The sequence matters. First, understand which vulnerabilities actually create risk in your environment (exposure context). Second, identify which existing controls already provide protection (compensating control mapping). Third, take automated action to close remaining gaps (agentic remediation and mitigation). That pipeline is what we have been building, and the Mythos announcement validates the urgency behind it.
‍

The Road Ahead

Anthropic has committed to reporting publicly on Project Glasswing’s findings within 90 days and producing recommendations on how security practices should evolve. We welcome that transparency. 

But the industry should not wait 90 days to prepare. The first patches are already landing. The disclosure timeline is already running.
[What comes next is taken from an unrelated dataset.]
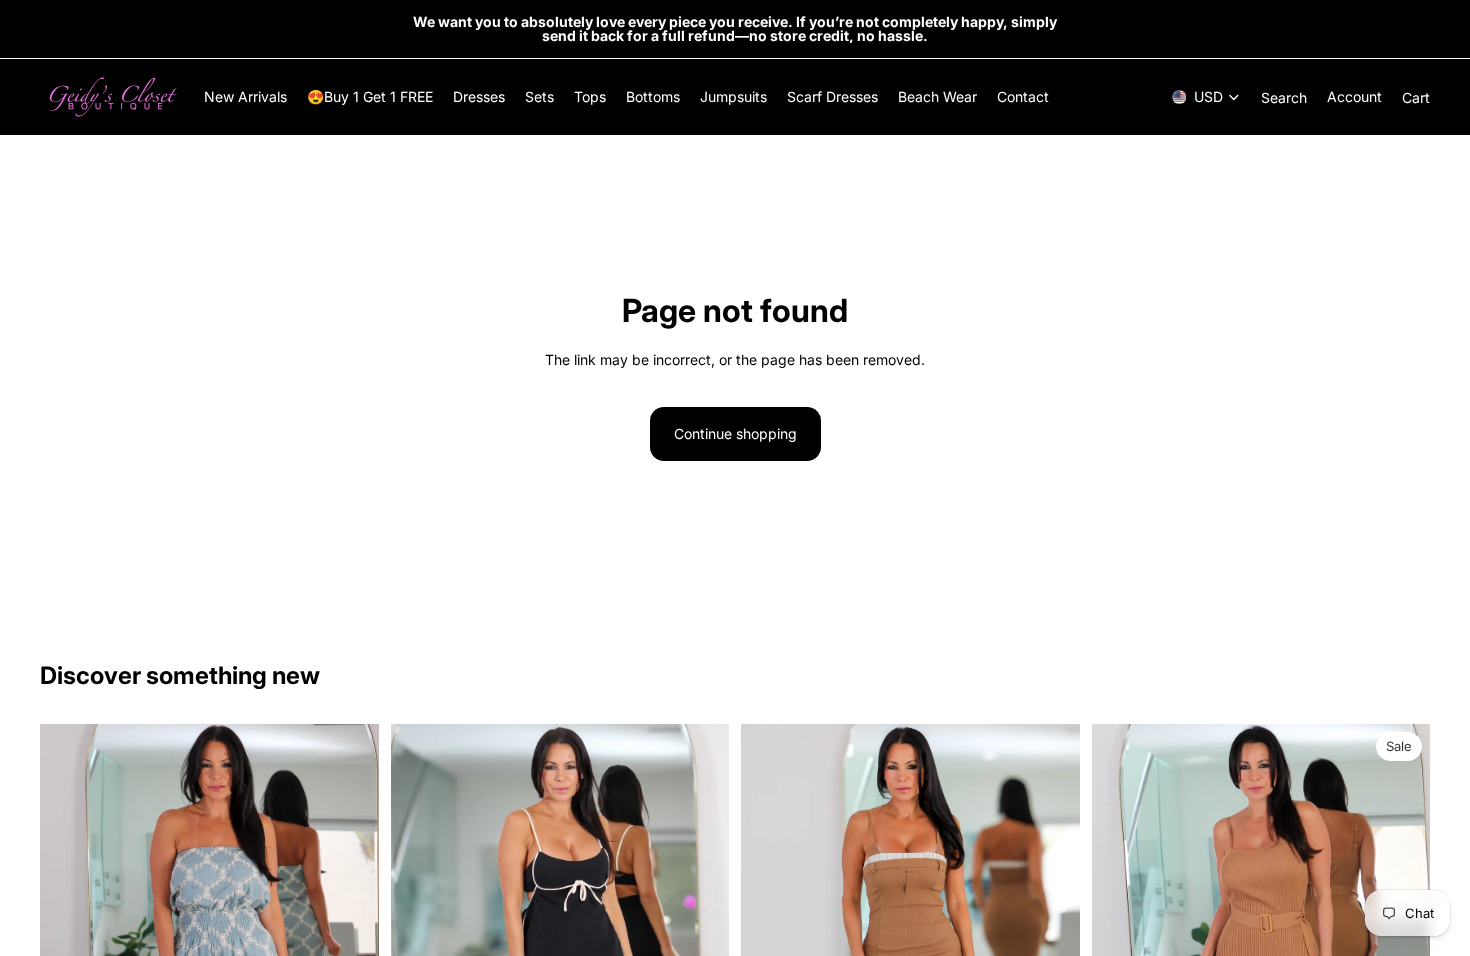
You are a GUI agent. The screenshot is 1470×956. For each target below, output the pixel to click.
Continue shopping (735, 433)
Organizations should be assessing their mitigation readiness now: identifying their compensating control coverage, stress-testing their ability to deploy emergency mitigations at scale, and building the automation pipelines that will be necessary when the volume of critical findings accelerates.

The Manhattan Project produced a capability that permanently changed the strategic landscape. Project Glasswing has done the same for cybersecurity. The coming months will test defenders in ways they have not been tested before: disclosure volumes will spike, exploit timelines will compress, and security teams will be stretched thin. But on the other side of that transition is a world where critical software has been audited at a depth no human team could achieve, where vulnerabilities that hid for decades have been found and fixed, and where new code ships with far fewer flaws. 

AI will find vulnerabilities faster. AI will fix them faster. But the bottleneck was never discovery or remediation alone. It is the ability to deploy fixes into production environments safely, quickly, and at scale. Securely adopting rapid change in production is the most important shift that technology and security leaders need to take on to meet this moment.